Excerpt to read:
• • • • •
A constant theme in the documents is that Westminster was beginning to suffer because of events in Northern Ireland. Edward Heath was experiencing problems with the economy and the EEC.

General Ford's position of Commander of Land Forces (CLF) was created to provide an interface between politicians, the police and the Army. Mr Harvey said that this is important because it meant that General Ford had more contact with the police than others in the Army. General Ford adopts the same view as the local unionist and police hierarchy. He took the view that about 90% of the Catholic population in Derry is in rebellion and openly supporting the campaign being conducted by the IRA.

General Carver, General Tuzo and Brigadier MacLellan wanted to soften security with political change. In contrast Brigadier General Kitson constantly chivvied General Ford with the taunt 'I have solved Belfast, what are you doing about Derry?'

2.4 THE TRAIL OF DOCUMENTS LEADING TO BLOODY SUNDAY

In his opening statement, counsel for the BSI suggested Bloody Sunday had not been envisaged or foreseen. Mr Harvey said that there was an indication that Bloody Sunday could end up in a shooting war at a meeting of the JSC on 27th January. He said that looking at all the documents and personalities involved, Bloody Sunday ought to have been foreseen by both Westminster and Stormont.

2.4.1 Meeting on 5 August 1971

Minutes of the meeting held on 5 August reveal a tension between Brian Faulkner and the Westminster cabinet on the desirability of internment. The UK ministers pointed out that neither General Carver nor General Tuzo believed that it was necessary for security and stressed the international implications of such a serious step.

The UK ministers insisted on a ban on all parades which was reluctantly accepted by Brian Faulkner.

2.4.2 Meeting 2 September 1971

At a JSC meeting on 2 September General Tuzo and the Stormont politicians disagreed about what action should be taken in Derry. The politicians wanted more oppressive action by the troops. General Tuzo said he did not have the resources and questioned the political wisdom of such a move. He told them that he would not allow the Army to be used as a tool to implement sectarian policies.
• • • • •
Raw data:

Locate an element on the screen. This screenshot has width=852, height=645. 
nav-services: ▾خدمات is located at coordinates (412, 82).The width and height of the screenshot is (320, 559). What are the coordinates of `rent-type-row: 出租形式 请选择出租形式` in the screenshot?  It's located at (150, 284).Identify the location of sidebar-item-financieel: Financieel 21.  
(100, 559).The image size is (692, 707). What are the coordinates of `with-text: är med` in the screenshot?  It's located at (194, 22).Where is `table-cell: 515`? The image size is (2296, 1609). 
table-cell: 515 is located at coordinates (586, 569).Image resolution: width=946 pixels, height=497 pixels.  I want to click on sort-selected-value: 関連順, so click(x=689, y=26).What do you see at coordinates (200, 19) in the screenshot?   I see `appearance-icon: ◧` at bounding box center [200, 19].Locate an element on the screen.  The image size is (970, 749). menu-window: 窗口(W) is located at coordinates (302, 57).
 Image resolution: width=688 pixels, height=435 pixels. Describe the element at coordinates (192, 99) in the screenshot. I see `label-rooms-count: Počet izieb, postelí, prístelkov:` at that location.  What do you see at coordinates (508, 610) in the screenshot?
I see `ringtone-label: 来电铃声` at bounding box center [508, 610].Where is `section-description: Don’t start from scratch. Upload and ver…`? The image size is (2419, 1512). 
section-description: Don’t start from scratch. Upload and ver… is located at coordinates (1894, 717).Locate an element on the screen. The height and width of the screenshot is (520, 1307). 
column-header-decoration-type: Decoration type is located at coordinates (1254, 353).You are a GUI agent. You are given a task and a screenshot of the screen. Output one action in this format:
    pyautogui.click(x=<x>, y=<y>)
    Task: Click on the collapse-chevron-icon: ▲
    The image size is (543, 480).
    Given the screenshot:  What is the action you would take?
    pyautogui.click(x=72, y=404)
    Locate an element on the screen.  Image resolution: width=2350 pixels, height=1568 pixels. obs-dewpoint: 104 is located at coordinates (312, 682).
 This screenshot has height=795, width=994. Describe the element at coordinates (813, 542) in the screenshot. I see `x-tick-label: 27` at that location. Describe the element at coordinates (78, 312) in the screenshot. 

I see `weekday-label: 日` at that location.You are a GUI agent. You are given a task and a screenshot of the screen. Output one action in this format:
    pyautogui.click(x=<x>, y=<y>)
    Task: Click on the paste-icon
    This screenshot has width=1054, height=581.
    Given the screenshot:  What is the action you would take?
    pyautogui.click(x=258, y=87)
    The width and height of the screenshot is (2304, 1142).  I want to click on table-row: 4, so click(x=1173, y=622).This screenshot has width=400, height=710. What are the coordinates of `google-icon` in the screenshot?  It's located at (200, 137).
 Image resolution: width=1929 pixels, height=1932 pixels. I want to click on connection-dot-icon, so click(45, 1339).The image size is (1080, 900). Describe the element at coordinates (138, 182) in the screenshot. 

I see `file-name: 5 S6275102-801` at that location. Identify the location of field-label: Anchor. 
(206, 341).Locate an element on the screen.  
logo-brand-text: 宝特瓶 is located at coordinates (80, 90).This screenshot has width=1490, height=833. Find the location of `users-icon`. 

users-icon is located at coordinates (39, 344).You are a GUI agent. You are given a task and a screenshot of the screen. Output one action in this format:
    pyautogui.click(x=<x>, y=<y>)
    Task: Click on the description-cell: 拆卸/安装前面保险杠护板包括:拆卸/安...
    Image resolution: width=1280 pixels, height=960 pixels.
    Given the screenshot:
• • • • •
Rewrite the Bloody Sunday excerpt from "General Ford's position" to "by the IRA.", substituting "constabulary" for every "police". The data plays no part in the work here.

General Ford's position of Commander of Land Forces (CLF) was created to provide an interface between politicians, the constabulary and the Army. Mr Harvey said that this is important because it meant that General Ford had more contact with the constabulary than others in the Army. General Ford adopts the same view as the local unionist and constabulary hierarchy. He took the view that about 90% of the Catholic population in Derry is in rebellion and openly supporting the campaign being conducted by the IRA.